FineGym¶
- Modality: RGB video (broadcast sports footage)
- Primary Tasks: Fine-grained action recognition, temporal localization, event detection
- Scale: 32,000 video segments, 300 gymnastics events, multi-level annotations
- License: Research-only; follows YouTube/host platform terms
- Access: https://sdolivia.github.io/FineGym/
Summary¶
FineGym focuses on Olympic gymnastics with hierarchical annotations capturing routines, sub-actions, and body movements. Its structured labels facilitate fine-grained recognition and temporal parsing, making it a benchmark for high-resolution sports understanding and compositional action modeling.
Reference Paper¶
- Qiuhong Shao et al. "FineGym: A Hierarchical Video Dataset for Fine-grained Action Understanding." CVPR, 2020.
PDF
Benchmarks & Baselines¶
- TSM + Hierarchical Parsing - Top-1 Event: 86.2, Action: 79.5; Shao et al., 2020.
- MS-TCN - Temporal localization mAP@0.5: 60.3; applied to FineGym splits.
- Evaluation uses train/val/test splits for floor, vault, uneven bars, and balance beam events.
Tooling & Ecosystem¶
- Official FineGym toolkit for data parsing and annotation alignment.
- TransFG demonstrates transformer-based fine-grained recognition using FineGym.
- MMAction2 integrates FineGym dataloaders and configs.
Known Challenges¶
- Licensing inherits YouTube policies; download links can expire, requiring manual refresh.
- Class distribution is imbalanced across apparatus types and sub-actions.
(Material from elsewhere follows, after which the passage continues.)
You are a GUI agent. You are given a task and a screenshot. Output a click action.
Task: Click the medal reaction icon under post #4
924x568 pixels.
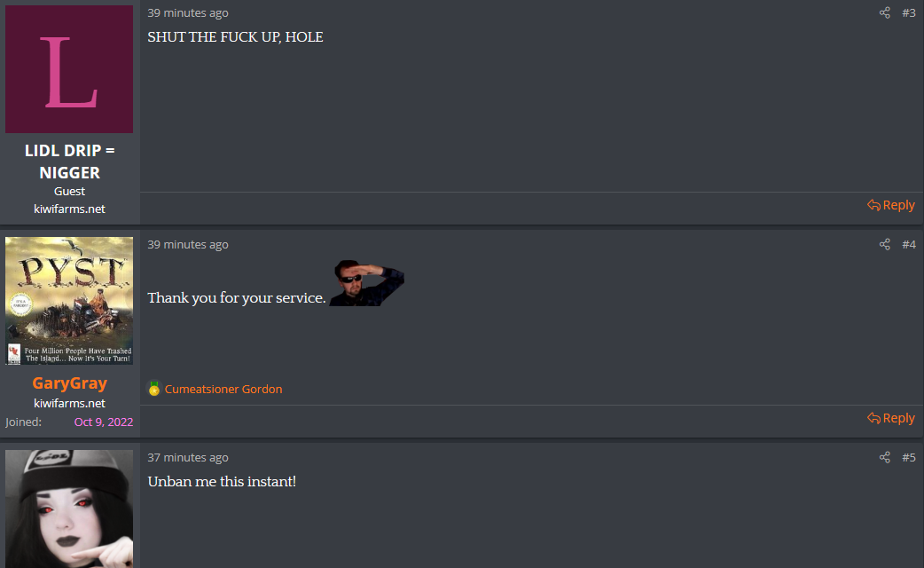coord(153,389)
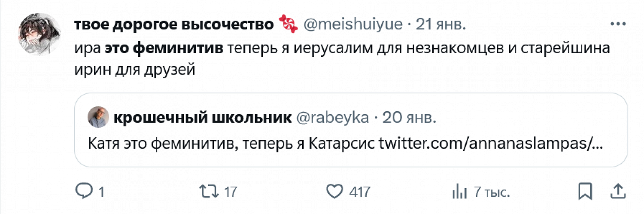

- Temporal annotations require precise start/end alignment; ensure consistent frame rates.
Cite¶
@inproceedings{shao2020finegym,
title = {FineGym: A Hierarchical Video Dataset for Fine-grained Action Understanding},
author = {Shao, Qiuhong and Zhang, Junjie and Wu, Zhizhong and others},
booktitle = {Proceedings of the IEEE/CVF Conference on Computer Vision and Pattern Recognition},
year = {2020}
}